AC/DC Black Ice

[Columbia; 2008]

Styles: flaccid cock rock, old people music
Others: bands that are played on classic rock stations

So, after an eight-year hiatus, AC/DC has released another album, and the most noteworthy fact about it is not the music it contains, but the manner in which it’s being released: through Wal-Mart. The band presents this as a gesture of authenticity and dedication to their craft, a way of ensuring that their album is purchased in its entirety. Of course, the enormous financial advantage that stands to be gained through ignoring every independent record store in the country probably didn’t hurt their decision either.

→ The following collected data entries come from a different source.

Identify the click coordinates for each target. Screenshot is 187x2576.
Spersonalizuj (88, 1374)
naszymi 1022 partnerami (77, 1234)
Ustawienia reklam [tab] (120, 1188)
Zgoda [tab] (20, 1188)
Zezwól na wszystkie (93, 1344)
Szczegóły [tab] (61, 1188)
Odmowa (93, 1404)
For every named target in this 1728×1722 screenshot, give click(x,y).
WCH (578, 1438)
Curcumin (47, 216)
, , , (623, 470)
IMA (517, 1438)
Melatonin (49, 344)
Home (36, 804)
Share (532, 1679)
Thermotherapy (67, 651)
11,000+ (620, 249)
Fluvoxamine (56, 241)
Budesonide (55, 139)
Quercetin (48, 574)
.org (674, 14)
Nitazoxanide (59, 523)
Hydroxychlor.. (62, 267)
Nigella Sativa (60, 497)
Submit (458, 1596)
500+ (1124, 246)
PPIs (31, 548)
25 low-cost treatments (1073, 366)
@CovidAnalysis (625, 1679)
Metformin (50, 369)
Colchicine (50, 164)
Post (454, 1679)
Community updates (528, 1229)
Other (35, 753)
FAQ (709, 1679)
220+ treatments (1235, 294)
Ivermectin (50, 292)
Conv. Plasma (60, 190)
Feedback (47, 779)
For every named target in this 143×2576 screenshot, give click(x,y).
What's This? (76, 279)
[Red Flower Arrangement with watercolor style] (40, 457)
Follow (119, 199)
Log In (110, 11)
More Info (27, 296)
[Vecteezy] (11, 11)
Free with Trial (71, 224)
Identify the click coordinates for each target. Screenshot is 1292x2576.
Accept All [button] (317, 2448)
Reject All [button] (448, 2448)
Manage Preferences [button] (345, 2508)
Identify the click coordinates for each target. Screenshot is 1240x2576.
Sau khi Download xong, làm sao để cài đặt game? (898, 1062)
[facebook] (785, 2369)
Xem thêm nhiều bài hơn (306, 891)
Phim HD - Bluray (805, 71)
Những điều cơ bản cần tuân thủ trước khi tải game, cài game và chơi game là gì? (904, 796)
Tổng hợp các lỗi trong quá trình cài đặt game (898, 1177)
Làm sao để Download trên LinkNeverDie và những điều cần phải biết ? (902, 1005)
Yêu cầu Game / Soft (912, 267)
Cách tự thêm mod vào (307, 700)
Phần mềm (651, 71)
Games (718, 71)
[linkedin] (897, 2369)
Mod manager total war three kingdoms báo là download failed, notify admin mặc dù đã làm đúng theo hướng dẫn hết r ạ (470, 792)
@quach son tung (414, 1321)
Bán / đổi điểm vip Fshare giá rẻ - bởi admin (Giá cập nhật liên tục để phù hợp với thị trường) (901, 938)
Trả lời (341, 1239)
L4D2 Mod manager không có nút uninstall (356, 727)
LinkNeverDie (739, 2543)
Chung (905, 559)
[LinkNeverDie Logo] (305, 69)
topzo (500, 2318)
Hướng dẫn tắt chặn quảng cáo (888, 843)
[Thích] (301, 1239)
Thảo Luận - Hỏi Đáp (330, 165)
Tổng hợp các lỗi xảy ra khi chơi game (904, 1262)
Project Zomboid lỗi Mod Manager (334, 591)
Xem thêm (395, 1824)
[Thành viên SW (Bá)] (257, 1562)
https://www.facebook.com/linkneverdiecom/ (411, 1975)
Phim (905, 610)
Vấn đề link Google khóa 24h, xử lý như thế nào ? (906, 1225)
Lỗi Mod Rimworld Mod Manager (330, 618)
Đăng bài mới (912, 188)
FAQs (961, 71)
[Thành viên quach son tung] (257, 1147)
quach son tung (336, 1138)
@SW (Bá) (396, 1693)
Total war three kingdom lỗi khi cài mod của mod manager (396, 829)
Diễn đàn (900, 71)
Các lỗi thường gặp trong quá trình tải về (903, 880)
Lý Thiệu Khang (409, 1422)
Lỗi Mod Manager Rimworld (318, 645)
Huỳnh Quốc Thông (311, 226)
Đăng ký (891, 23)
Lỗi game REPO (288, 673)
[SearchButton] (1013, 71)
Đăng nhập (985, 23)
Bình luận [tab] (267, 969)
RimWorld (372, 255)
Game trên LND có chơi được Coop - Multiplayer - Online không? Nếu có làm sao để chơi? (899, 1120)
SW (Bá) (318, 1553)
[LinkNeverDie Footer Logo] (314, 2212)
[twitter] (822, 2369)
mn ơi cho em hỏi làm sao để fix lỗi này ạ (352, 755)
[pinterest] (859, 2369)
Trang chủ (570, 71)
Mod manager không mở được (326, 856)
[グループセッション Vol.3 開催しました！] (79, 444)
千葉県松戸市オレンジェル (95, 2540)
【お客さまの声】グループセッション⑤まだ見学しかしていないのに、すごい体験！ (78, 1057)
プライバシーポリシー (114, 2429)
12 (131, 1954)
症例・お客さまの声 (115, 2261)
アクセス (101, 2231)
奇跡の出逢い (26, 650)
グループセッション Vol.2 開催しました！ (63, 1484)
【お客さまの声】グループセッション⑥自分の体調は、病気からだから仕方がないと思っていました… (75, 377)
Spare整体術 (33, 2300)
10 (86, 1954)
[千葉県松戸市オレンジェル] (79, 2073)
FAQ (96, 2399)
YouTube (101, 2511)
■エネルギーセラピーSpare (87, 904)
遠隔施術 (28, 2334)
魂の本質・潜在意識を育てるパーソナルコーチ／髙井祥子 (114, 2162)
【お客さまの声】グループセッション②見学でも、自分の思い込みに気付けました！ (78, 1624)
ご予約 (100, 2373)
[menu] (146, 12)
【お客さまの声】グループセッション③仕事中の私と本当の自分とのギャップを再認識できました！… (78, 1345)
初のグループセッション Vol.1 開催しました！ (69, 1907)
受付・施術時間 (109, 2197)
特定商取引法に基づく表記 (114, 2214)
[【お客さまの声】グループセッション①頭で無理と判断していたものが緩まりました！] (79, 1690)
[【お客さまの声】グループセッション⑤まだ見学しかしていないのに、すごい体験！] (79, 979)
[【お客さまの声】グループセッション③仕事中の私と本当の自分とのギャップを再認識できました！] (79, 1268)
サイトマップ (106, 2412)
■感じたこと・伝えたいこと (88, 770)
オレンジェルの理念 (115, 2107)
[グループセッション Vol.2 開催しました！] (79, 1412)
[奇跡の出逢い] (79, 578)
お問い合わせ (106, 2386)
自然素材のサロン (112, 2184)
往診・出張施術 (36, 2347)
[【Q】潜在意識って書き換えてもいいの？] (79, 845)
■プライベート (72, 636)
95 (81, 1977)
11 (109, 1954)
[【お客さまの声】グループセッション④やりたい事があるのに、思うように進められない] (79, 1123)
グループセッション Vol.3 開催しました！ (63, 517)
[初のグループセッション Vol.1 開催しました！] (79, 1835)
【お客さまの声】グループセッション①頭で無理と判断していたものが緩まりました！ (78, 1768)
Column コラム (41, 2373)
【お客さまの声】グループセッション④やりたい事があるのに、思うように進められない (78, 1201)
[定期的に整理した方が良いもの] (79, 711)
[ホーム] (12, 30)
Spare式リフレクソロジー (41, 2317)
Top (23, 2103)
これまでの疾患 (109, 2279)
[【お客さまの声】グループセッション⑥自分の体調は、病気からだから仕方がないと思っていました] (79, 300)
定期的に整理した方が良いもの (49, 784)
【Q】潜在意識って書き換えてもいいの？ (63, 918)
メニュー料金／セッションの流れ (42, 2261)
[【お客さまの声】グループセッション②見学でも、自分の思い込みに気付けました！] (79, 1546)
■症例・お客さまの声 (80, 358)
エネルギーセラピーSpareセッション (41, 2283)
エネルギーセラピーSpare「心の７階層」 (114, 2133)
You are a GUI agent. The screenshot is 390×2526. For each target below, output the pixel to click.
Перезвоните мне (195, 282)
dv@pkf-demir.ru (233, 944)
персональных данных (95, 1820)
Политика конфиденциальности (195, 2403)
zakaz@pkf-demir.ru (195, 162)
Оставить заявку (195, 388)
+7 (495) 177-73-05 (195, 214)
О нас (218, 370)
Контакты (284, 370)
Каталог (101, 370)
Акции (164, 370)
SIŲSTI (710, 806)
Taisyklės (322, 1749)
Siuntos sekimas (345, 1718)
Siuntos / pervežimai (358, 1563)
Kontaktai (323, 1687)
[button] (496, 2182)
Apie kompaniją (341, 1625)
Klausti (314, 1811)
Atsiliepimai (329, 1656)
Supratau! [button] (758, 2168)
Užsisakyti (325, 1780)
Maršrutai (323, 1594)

Honestly, though, the Wal-Mart tie-in makes a lot of sense given the actual content of Black Ice. It’s the sound of a corporate rock band repeating all the tricks that earned them that label in the first place. Every sound is trotted out in the most obvious forms; blues riffs, big windmill guitars, chugging verses, and an endless progression of inane lyrics about sex, partying, and rock ‘n’ roll all make appearances. Song structure is relentlessly rote, each track following the same trajectory as the one before it: there will always, always be a solo right before that last chorus, and it will always serve no purpose aside from fulfilling the rock structure’s need for a solo. The closest the band comes to tweaking their sound is introducing a slide guitar on “Stormy May Day,” which then proceeds to play a melodic line that is utterly indistinguishable from every other one on the album. This sameness is so profound that my roommate wandered into my room at one point wondering why I was listening to the same song on repeat.

Black Ice is also hopelessly tame, despite its lyrical insistence on rebellion and debauchery. By this point in pop history, its worn-out songwriting tactics are so predictable that they’re virtually incapable of creating any legitimate surprise or inciting any reaction save mild disinterest. Their devotion to their formula is so slavish and so brazenly evident that even the few moments of effective bravado end up feeling a bit sickly. At other moments, such as with the hilariously limp riff that opens “Big Jack,” the band fails to even muster the established base level of autopilot proficiency.

As a whole, Black Ice is a mess of tired conventions shoved noisily at the listener, as though just getting them all on record was good enough. Obviously I’m not exactly the intended audience for this sort of thing, having pretty much given up on AC/DC after “Hell’s Bells” stopped being exciting back in middle school, and thus perhaps my opinion is less valid. But by making this album a Wal-Mart exclusive, the band is clearly not most concerned with their audience or the concept of music as anything resembling an artistically viable industry -- so there’s not too much guilt in trashing them. They’re practically begging you to. With their relentless attack on progression, both artistically and in terms of the music industry, AC/DC has effectively exiled themselves from any position of positive relevance.